## YOUR TASK
The copy should hold exactly the lines below from the one that contains "Read Now (799, 20)" through the one that contains "Privacy Policy (138, 2459)" and nothing else, so no pictures.

## INFORMATION
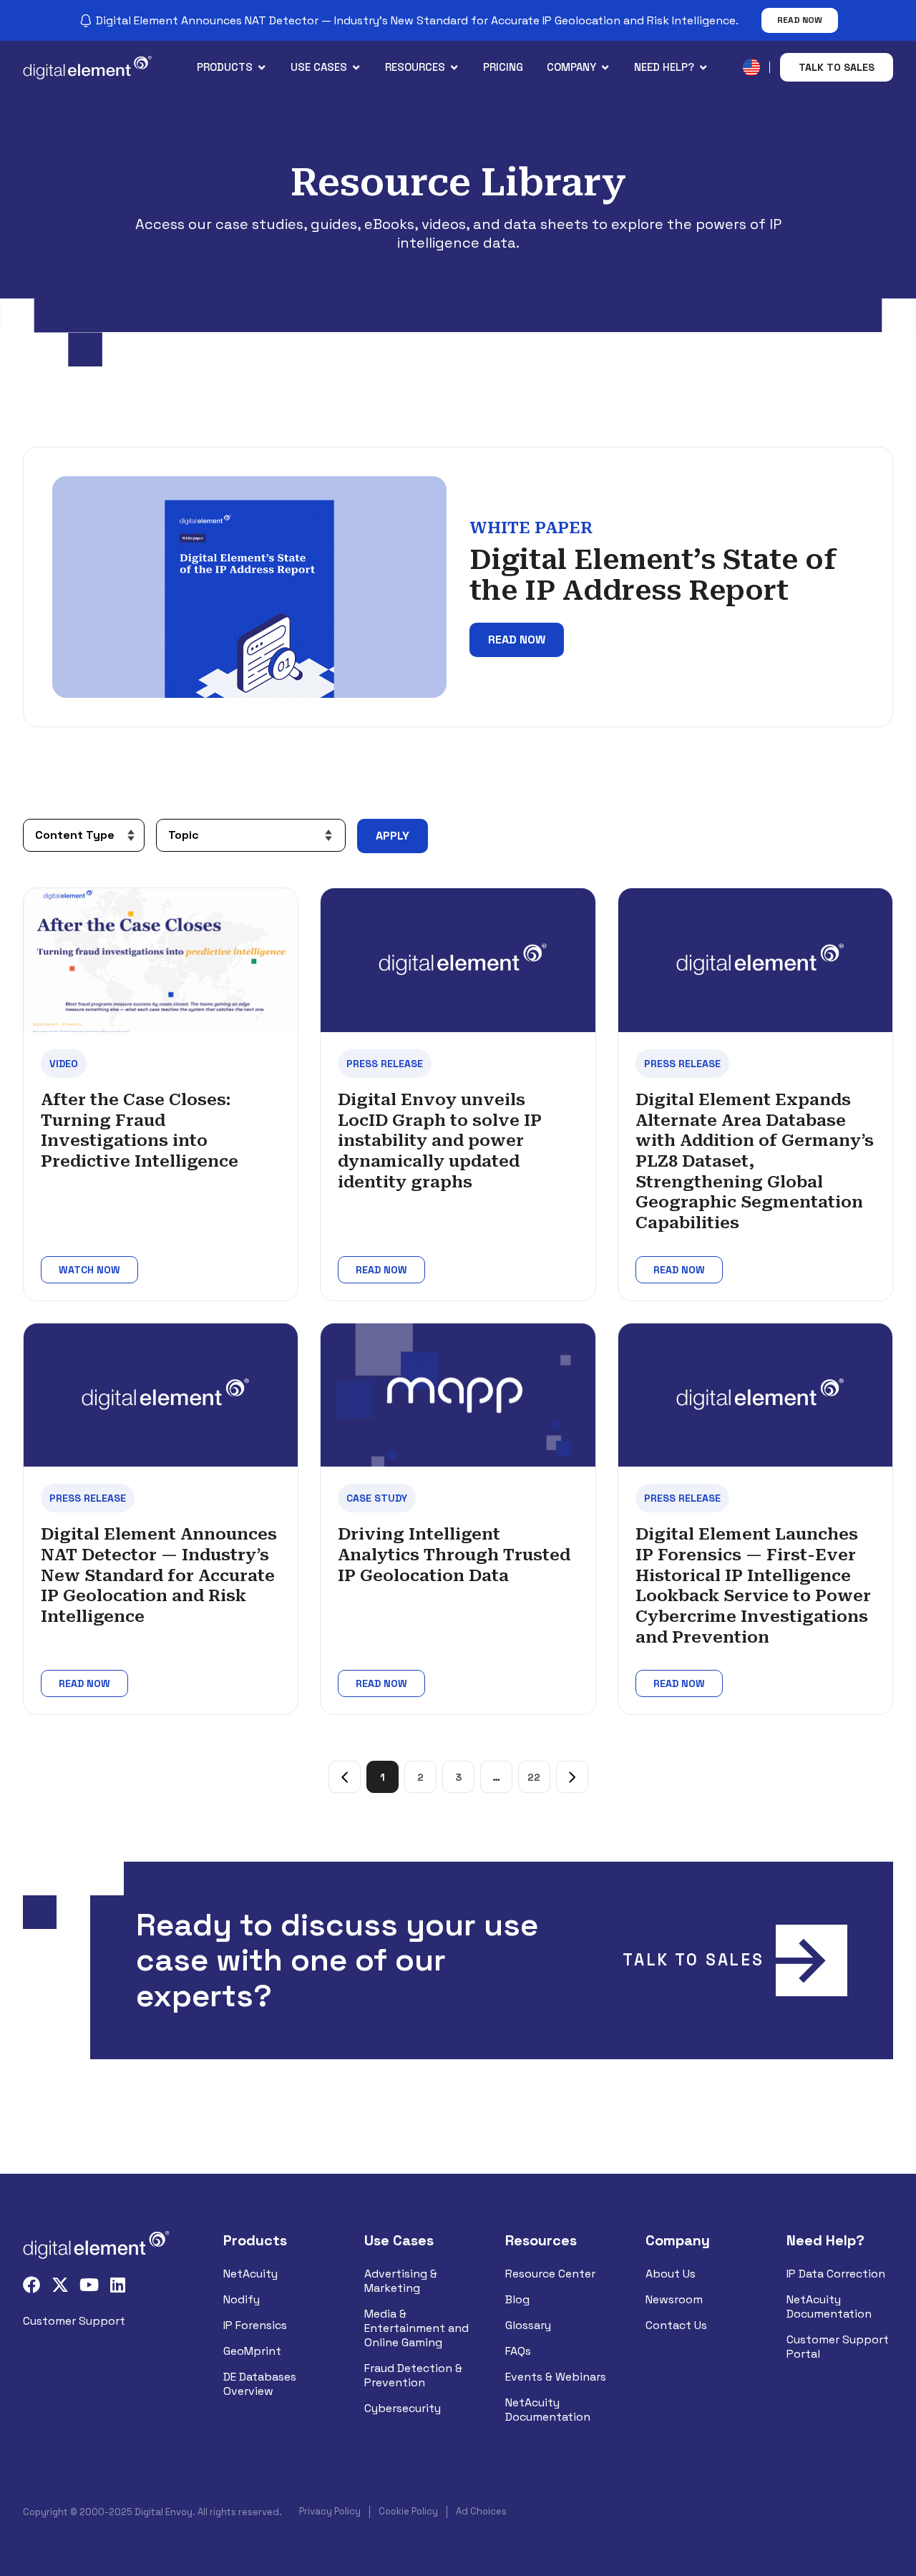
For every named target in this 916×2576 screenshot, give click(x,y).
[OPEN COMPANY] (605, 67)
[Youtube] (88, 2284)
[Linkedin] (117, 2284)
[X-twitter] (60, 2284)
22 (538, 1772)
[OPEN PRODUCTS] (261, 67)
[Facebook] (31, 2284)
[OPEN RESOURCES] (454, 67)
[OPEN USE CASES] (356, 67)
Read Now (799, 20)
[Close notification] (893, 20)
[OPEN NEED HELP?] (703, 67)
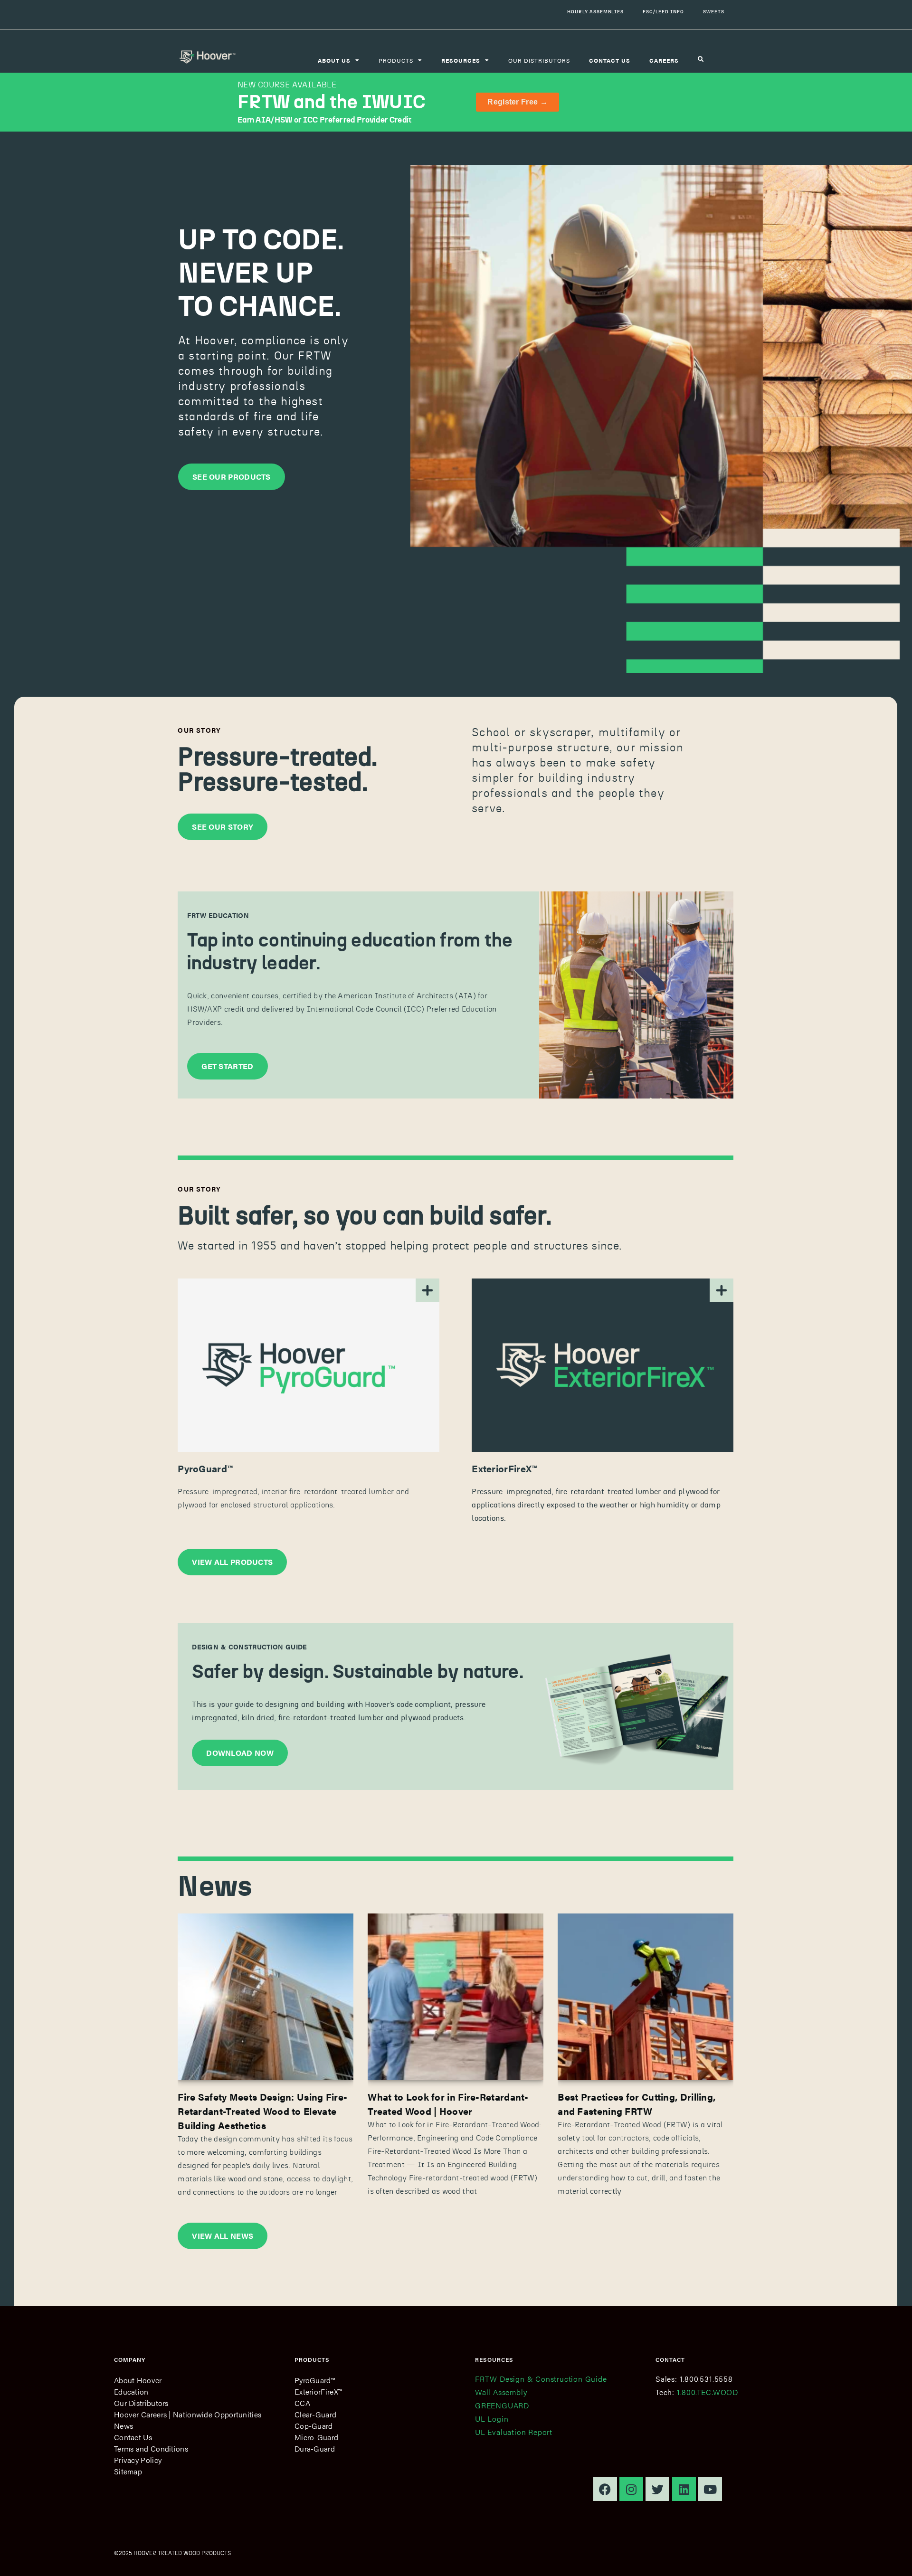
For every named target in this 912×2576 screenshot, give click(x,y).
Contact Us (133, 2437)
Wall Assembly (501, 2392)
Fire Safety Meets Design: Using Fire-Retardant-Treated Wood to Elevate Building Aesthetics (262, 2111)
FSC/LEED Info (663, 12)
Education (131, 2391)
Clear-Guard (315, 2414)
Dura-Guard (314, 2448)
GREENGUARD (502, 2405)
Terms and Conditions (151, 2448)
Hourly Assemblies (595, 12)
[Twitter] (657, 2489)
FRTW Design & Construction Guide (541, 2378)
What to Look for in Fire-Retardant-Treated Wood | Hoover (448, 2104)
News (123, 2425)
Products (396, 60)
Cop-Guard (313, 2425)
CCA (302, 2402)
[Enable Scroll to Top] (893, 2557)
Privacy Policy (138, 2459)
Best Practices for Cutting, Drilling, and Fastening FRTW (636, 2104)
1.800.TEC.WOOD (707, 2392)
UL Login (491, 2418)
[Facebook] (605, 2489)
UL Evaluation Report (513, 2431)
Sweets (713, 12)
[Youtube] (710, 2489)
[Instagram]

## EXPECTED OUTPUT
Read Now (799, 20)
[Close notification] (893, 20)
[OPEN NEED HELP?] (703, 67)
For every named target in this 912×2576 screenshot, give click(x,y).
Contact Us (133, 2437)
Wall Assembly (501, 2392)
Fire Safety Meets Design: Using Fire-Retardant-Treated Wood to Elevate Building Aesthetics (262, 2111)
FSC/LEED Info (663, 12)
Education (131, 2391)
Clear-Guard (315, 2414)
Dura-Guard (314, 2448)
GREENGUARD (502, 2405)
Terms and Conditions (151, 2448)
Hourly Assemblies (595, 12)
[Twitter] (657, 2489)
FRTW Design & Construction Guide (541, 2378)
What to Look for in Fire-Retardant-Treated Wood | Hoover (448, 2104)
News (123, 2425)
Products (396, 60)
Cop-Guard (313, 2425)
CCA (302, 2402)
[Enable Scroll to Top] (893, 2557)
Privacy Policy (138, 2459)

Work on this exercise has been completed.